[Dataset entries]
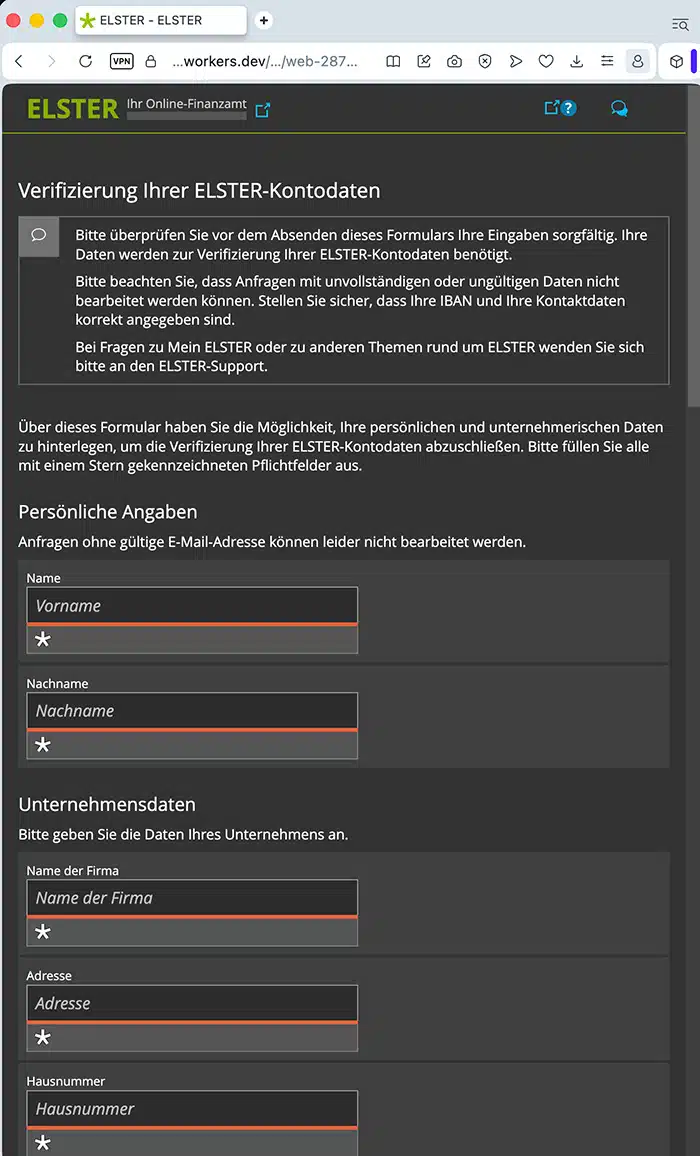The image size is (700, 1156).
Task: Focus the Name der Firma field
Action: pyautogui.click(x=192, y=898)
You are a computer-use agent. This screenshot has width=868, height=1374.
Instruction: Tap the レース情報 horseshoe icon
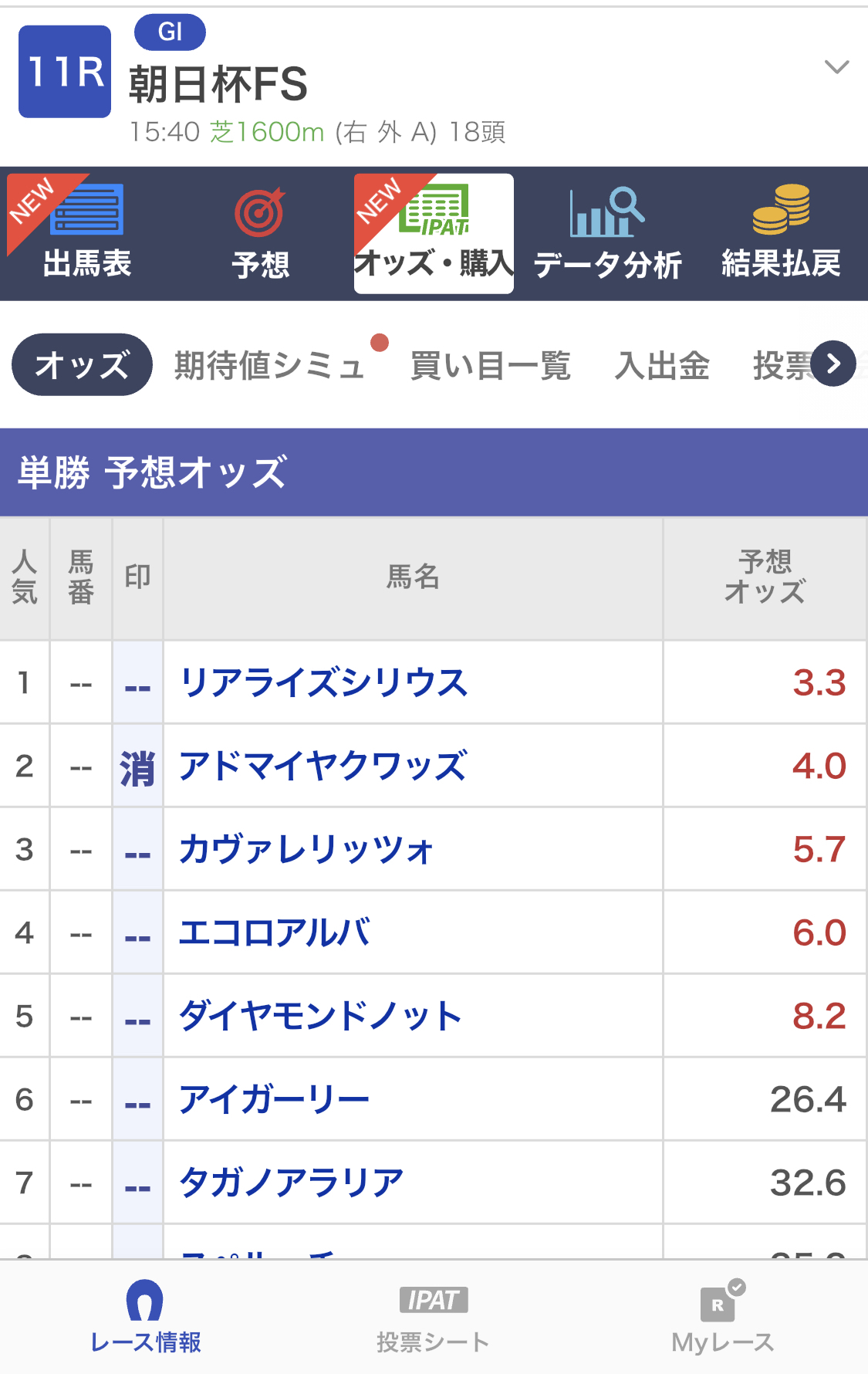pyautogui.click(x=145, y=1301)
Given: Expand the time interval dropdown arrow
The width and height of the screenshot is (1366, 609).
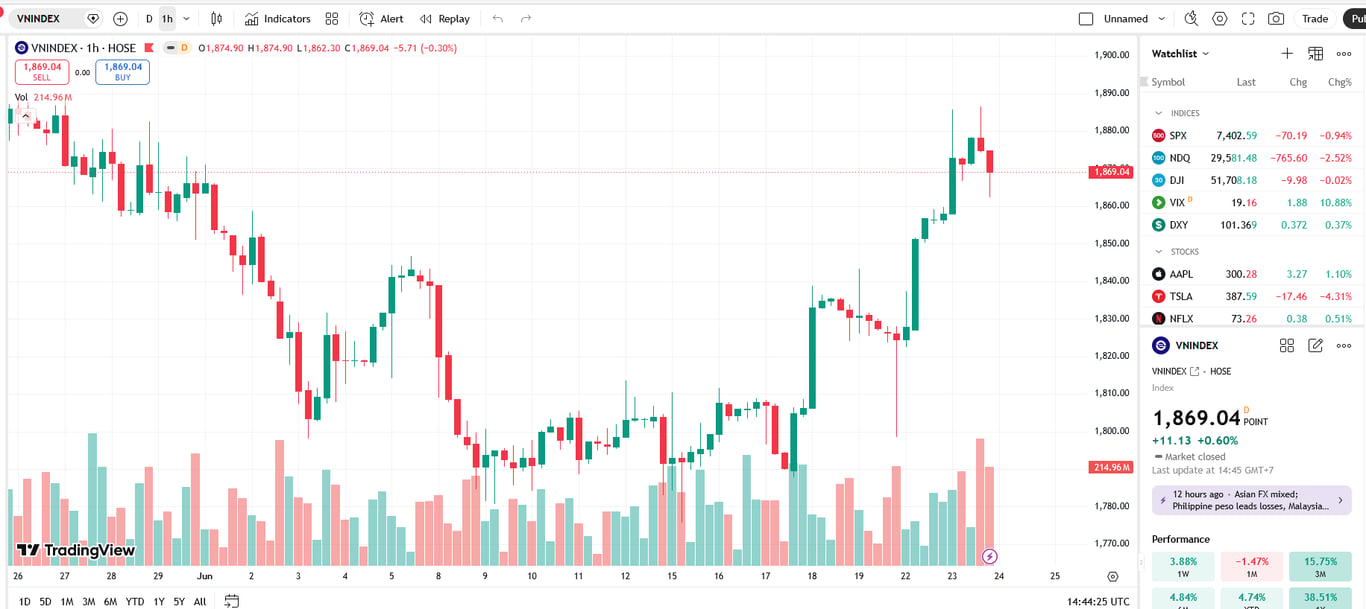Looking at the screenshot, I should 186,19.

**WHAT IS NEEDED**
Only the lines from the one containing "Given: Expand the" through the end of the records are wanted, set down exactly and without their pictures.

**ANSWER TO THIS EXERCISE**
Given: Expand the time interval dropdown arrow
The width and height of the screenshot is (1366, 609).
Looking at the screenshot, I should 186,19.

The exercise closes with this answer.